Detection of infectious Cryptosporidium oocysts by cell culture immunofluorescence assay: applicability to environmental samples

Abstract

In the past few years many waterborne outbreaks related to Cryptosporidium have been described. Current methods for detection of Cryptosporidium in water for the most part rely on viability assays which are not informative concerning the infectivity of oocysts. However, for estimation of the risk of infection with Cryptosporidium this information is required. For environmental samples the oocyst counts are often low, and the oocysts have been exposed to unfavorable conditions. Therefore, determination of the infectivity of environmental oocysts requires an assay with a high level of sensitivity. We evaluated the applicability of in vitro cell culture immunofluorescence assays with HCT-8 and Caco-2 cells for determination of oocyst infectivity in naturally contaminated water samples. Cell culture assays were compared with other viability and infectivity assays. Experiments with Cryptosporidium oocysts from different sources revealed that there was considerable variability in infectivity, which was illustrated by variable 50% infective doses, which ranged from 40 to 614 oocysts, and the results indicated that not only relatively large numbers of fresh oocysts but also aged oocysts produced infection in cell cultures. Fifteen Dutch surface water samples were tested, and the cell culture immunofluorescence assays were not capable of determining the infectivity for the low numbers of naturally occurring Cryptosporidium oocysts present in the samples.
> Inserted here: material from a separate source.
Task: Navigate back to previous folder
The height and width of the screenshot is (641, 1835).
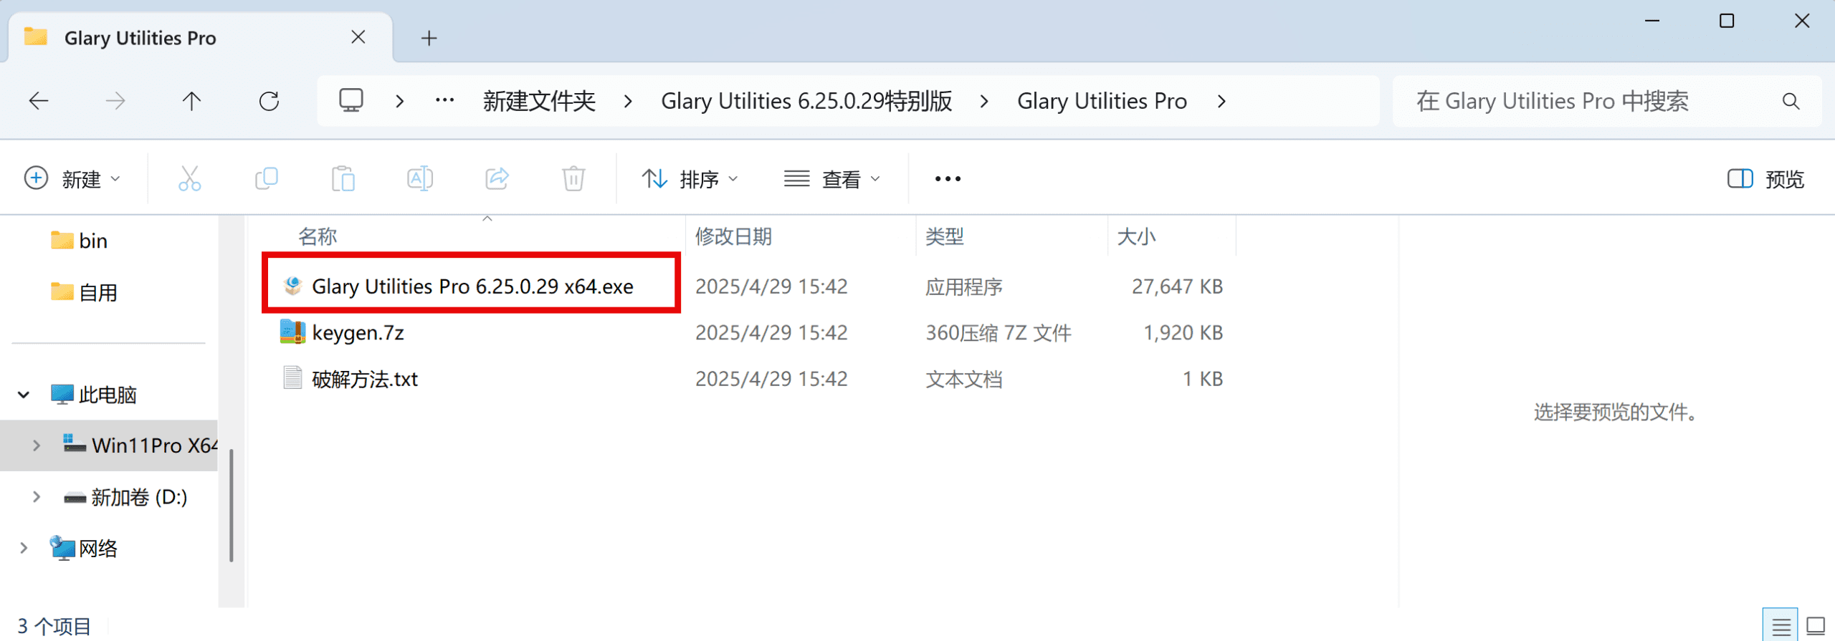Action: coord(39,101)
A comparison with other viability assays, such as the vital dye exclusion assay, demonstrated that surrogate methods overestimate the number of infectious oocysts and therefore the risk of infection with Cryptosporidium. For accurate risk assessment, further improvement of the method for detection of Cryptosporidium in water is needed.

FIG. 1.

Ageing of C. parvum oocysts in sterile surface water at 15°C. Differential interference contrast microscopy (DIC), propidium iodide exclusion without acid treatment (PI), and the percentage of oocysts that both excluded PI after acid treatment and contained sporozoites (viability) indicate oocyst viability. Oocyst infectivity is indicated by the percentage of infected HCT-8 cell monolayers (infectivity). Flask I contained approximately 1,100 oocysts · 100 μl⁻¹, and flask II contained approximately 500 oocysts · 100 μl⁻¹. The results for a dilution containing approximately 300 oocysts · 100 μl⁻¹ are also shown.